Imagen ilustrativa.

La Dirección General de Aduanas (DGA) desarrolló y puso en funcionamiento un sistema de “análisis anticipado” del equipaje de pasajeros, que predice infracciones con un 42% de efectividad y que, hasta el momento, ha sido puesto a prueba específicamente en el Aeropuerto de Ezeiza y el Aeroparque Jorge Newbery.

El sistema en cuestión fue desarrollado con base en información disponible en forma anticipada acerca de pasajeros que arriban al país por vía aérea y, en ese sentido, el organismo que dirige Guillermo Michel identificó una serie de indicadores de riesgo que guían el análisis.

Las principales variables que analiza el sistema de la Aduana son la cantidad de bultos que componen el equipaje, la diferencia entre el equipaje al momento de salir del país y al momento de ingresar, la cantidad de viajes realizados y su relación con la actividad económica del pasajero y los antecedentes de infracciones cometidas.

Este sistema además se potencia con información que recibe la Aduana de consumos de alta gama realizados por turistas argentinos que vienen de Europa y piden la devolución de impuestos (“tax refund”).

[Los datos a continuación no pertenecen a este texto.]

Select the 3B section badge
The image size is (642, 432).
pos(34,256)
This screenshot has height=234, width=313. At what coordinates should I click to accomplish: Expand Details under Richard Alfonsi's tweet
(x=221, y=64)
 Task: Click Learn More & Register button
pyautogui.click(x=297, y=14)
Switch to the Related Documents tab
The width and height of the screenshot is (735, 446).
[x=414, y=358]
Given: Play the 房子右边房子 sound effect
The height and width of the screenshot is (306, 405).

En concreto, las transgresiones refieren a excesos de franquicia, que suponen el pago de un arancel del 50% sobre el monto excedido, o a infracciones al régimen de equipaje, que pueden implicar multas de hasta tres veces el valor de los productos ingresados o, incluso, su secuestro, si se tratara de mercadería prohibida.

Aunque la multa se calcula en dólares, el arancel puede abonarse en pesos, ya sea en efectivo, tarjeta o a través de un depósito bancario. Las autoridades aduaneras convertirán el monto según el tipo de cambio oficial de ese momento.

Específicamente, respecto de su aplicación en el Aeropuerto Internacional de Ezeiza, el sistema alertó acerca de 52 pasajeros, de los cuales 22 arrojaron novedades, que se tradujeron en la incautación de prendas de vestir, zapatillas, celulares, computadores, drones y perfumes, ya que la cantidad y variedad de la mercancía permitía presumir que estaba siendo importada con fines comerciales.

El caso más resonante se dio en el Aeropuerto de Ezeiza: el sistema de análisis anticipado de la Aduana emitió una alerta acerca de un hombre que, acompañado por una mujer que sería su pareja, intentó ingresar al país 100 pares de zapatillas y 251 prendas de vestir por la vía del régimen de equipaje.

Los viajeros arribaron al país en el vuelo AC 096 de Air Canada, procedente de la ciudad de Montreal, y llevaban cerca de 15 bultos.

A su vez, en lo referido a los consumos de alta gama realizados por turistas argentinos en Europa, si piden la devolución de impuestos, por ejemplo, en un aeropuerto español (el “tax refund”) por productos que compraron en ese país, disparan un alerta de información que gira directamente a la Aduana argentina.

Cada viajero argentino tiene un límite de monto a ingresar sin pagar impuestos, algo que se conoce como “franquicia”. En este caso, los viajeros que llegan por vía aérea tienen un tope de 500 dólares que se suman a los 500 dólares permitidos para productos adquiridos en el freeshop al momento de llegar. Los menores de 16 años, por su parte, tienen un límite permitido de 250 dólares.

Las personas que ingresen productos que paguen impuestos deberán guardar las facturas y tenerlas al alcance de la mano al momento de arribar al país, puesto que, en el caso de no tenerlas, la Aduana podría deducir un valor mayor al pagado.

Al momento de regresar a Argentina, los pasajeros deben completar una declaración jurada en la que se detalla los productos adquiridos y se precisen sus respectivas tarifas.